By aligning the function into a simpler form involving \( u \), we can evaluate integrals that are otherwise difficult to tackle.

Changing the variable in an integral also means updating the limits of integration accordingly. In definite integrals, the limits tell us over what interval to integrate. When using u-substitution, we must transform these limits based on our substitution choice. Here's how the transformation works:

• Start with the original limits in terms of \( x \), which, for the problem, are from \( x = 1 \) to \( x = 4 \).
• Convert these limits to \( u \) using the relationship established by your substitution. For \( u = \sqrt{x} - 1 \), when \( x = 1 \), \( u = 0 \); when \( x = 4 \), \( u = 1 \).
• The updated limits of integration are thus \( u = 0 \) to \( u = 1 \).

This step is crucial because integrating over incorrect limits can lead to wrong results.

Finding the antiderivative, or the indefinite integral of a function, is a key step in evaluating definite integrals. It's all about determining the original function given its derivative. With substitution, often the simplified integrand is more straightforward. For example, when \( u \) becomes the variable of integration, the integral might turn into something like \( \int u^3 \, du \). The antiderivative of this simpler polynomial function is \( \frac{u^4}{4} \). Steps to find an antiderivative:

• Identify the integrand after substitution; here it's \( u^3 \).
• Apply the power rule for integration: increase the exponent by one and divide by this new exponent.
• Write the antiderivative: \( \frac{u^n}{n} \), where \( n \) is the updated exponent.

This process moves us closer to evaluating the definite integral as it allows substitution of the final limits.

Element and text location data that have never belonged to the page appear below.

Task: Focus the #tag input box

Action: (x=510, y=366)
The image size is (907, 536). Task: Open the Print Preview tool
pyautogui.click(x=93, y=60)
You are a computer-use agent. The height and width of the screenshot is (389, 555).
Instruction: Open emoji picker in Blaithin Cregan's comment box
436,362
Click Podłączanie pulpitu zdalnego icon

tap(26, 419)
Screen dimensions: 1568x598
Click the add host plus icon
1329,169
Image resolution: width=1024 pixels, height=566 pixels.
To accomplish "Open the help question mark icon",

With the transformation complete and the antiderivative found, it's time to evaluate the definite integral. This involves plugging in the transformed limits into the antiderivative and computing the difference. Consider the steps to complete the evaluation:

• Substitute the upper limit of integration \( u = 1 \) into the antiderivative \( \frac{u^4}{4} \), yielding \( \frac{1^4}{4} \).
• Substitute the lower limit \( u = 0 \), yielding \( \frac{0^4}{4} \).
• Compute the difference: \( \frac{1^4}{4} - \frac{0^4}{4} = \frac{1}{4} \).
• Multiply by any scalar factors outside the integral, as seen with the factor 2, to get the final answer \( \frac{1}{2} \).

This final calculation yields the precise value of the definite integral, confirming the power of the substitution method in solving complex integrals.